Optimal real-time integration control of a virtual power plant

Abstract

This paper presents an optimal, real-time integration control mechanism for interconnecting hybrid energy sources into a virtual power plant. The implemented virtual power plant consists of distributed energy sources including ten solar panels providing 1 MW aggregate power, six wind turbines generating 9 MW aggregate power, and ten grid connected battery energy storage systems which support the overall grid. Importantly, the capacity, the availability and the uninterrupted operation of the virtual power plant were identified as metrics to evaluate the real-time integration of distributed energy sources into the virtual power plant. Furthermore, optimization techniques were developed using mixed integer linear programming in CPLEX (IBM ILOG optimization studio) to identify the optimal real-time operating margins for the aggregate virtual power plant.

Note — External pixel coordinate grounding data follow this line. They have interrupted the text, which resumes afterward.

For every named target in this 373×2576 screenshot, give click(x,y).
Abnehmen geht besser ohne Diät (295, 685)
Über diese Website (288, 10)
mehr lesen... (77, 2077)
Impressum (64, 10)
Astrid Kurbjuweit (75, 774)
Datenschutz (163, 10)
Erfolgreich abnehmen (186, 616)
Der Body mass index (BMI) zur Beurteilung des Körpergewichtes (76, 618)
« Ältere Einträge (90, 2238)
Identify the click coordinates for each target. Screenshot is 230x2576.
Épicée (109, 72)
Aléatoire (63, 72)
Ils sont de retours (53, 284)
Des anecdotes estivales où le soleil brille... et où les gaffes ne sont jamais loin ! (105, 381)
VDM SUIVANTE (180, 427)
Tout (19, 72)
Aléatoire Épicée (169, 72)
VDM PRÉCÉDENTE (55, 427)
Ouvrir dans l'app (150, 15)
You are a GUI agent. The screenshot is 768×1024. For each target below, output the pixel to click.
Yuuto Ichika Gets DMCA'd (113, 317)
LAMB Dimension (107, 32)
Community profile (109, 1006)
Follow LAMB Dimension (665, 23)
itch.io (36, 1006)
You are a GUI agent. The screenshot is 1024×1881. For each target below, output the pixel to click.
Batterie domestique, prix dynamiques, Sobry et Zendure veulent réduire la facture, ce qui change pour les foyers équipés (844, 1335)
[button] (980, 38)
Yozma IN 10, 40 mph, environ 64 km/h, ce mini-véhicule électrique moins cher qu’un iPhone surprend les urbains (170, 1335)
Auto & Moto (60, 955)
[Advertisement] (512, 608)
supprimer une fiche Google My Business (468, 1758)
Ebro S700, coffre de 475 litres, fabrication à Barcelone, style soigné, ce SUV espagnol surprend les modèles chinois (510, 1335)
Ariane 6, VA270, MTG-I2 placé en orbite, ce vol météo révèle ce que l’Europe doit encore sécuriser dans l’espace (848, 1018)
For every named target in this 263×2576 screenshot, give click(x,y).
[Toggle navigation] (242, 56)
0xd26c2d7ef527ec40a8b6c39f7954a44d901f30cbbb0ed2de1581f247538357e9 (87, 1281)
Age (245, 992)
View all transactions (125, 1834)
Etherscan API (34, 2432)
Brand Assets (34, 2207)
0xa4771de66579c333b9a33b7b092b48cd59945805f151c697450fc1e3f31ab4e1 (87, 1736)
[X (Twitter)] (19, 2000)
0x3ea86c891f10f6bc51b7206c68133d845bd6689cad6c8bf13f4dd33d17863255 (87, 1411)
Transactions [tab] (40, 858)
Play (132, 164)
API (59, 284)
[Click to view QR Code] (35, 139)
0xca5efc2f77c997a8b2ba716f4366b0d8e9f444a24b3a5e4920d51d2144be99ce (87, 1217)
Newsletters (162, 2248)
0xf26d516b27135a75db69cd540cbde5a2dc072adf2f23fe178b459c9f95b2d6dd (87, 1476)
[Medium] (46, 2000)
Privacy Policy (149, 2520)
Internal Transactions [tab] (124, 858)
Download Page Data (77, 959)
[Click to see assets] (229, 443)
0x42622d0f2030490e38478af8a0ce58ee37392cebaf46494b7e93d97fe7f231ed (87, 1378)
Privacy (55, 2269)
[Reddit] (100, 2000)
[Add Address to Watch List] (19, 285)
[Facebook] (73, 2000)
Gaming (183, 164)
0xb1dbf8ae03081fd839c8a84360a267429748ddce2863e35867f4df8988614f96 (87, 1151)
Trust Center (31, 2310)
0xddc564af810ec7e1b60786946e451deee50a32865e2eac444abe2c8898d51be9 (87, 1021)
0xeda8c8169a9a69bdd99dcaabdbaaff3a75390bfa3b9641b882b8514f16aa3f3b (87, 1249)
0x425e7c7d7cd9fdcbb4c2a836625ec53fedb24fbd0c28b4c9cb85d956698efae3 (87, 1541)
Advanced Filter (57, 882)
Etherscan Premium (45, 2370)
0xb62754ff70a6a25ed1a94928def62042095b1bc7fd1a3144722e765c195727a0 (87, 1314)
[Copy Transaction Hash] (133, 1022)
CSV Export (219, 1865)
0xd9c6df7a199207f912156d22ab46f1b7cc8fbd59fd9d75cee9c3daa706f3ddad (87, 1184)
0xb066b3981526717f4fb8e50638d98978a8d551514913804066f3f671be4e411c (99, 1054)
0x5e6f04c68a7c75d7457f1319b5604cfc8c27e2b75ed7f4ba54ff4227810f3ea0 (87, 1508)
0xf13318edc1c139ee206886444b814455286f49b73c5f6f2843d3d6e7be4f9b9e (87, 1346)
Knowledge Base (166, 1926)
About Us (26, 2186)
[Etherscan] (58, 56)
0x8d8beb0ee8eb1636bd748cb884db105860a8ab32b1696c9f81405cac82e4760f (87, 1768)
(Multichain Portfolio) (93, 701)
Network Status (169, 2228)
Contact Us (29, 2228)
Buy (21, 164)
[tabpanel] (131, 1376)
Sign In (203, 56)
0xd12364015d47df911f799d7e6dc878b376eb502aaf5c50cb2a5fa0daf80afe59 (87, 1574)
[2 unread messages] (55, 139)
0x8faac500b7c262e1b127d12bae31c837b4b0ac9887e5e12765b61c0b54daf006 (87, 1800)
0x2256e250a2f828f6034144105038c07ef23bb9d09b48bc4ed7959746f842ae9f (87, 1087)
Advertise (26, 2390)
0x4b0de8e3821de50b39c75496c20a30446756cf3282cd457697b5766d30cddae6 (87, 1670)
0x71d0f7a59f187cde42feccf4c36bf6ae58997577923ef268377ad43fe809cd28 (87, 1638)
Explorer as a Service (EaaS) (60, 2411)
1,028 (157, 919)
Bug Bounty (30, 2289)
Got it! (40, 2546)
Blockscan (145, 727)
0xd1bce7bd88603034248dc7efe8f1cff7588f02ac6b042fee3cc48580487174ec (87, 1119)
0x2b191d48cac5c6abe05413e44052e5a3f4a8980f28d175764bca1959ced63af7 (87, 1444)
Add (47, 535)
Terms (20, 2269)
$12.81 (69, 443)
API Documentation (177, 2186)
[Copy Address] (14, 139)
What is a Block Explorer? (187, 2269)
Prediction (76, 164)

Using the optimal real-time integration control mechanism, the capacity factor of the virtual power plant was improved by 45 %, the system unavailability was reduced by 5.3 %, and the system interruption was reduced by 65.47 %, while the duration of the interruption decreased by 13 minutes per day as compared to non-optimal integration control strategies. The obtained results demonstrate that the optimal real-time integration control mechanism yields a more functional and reliable integration control of the virtual power plant, and thus increases the economic feasibility of distributed energy resources in the energy market.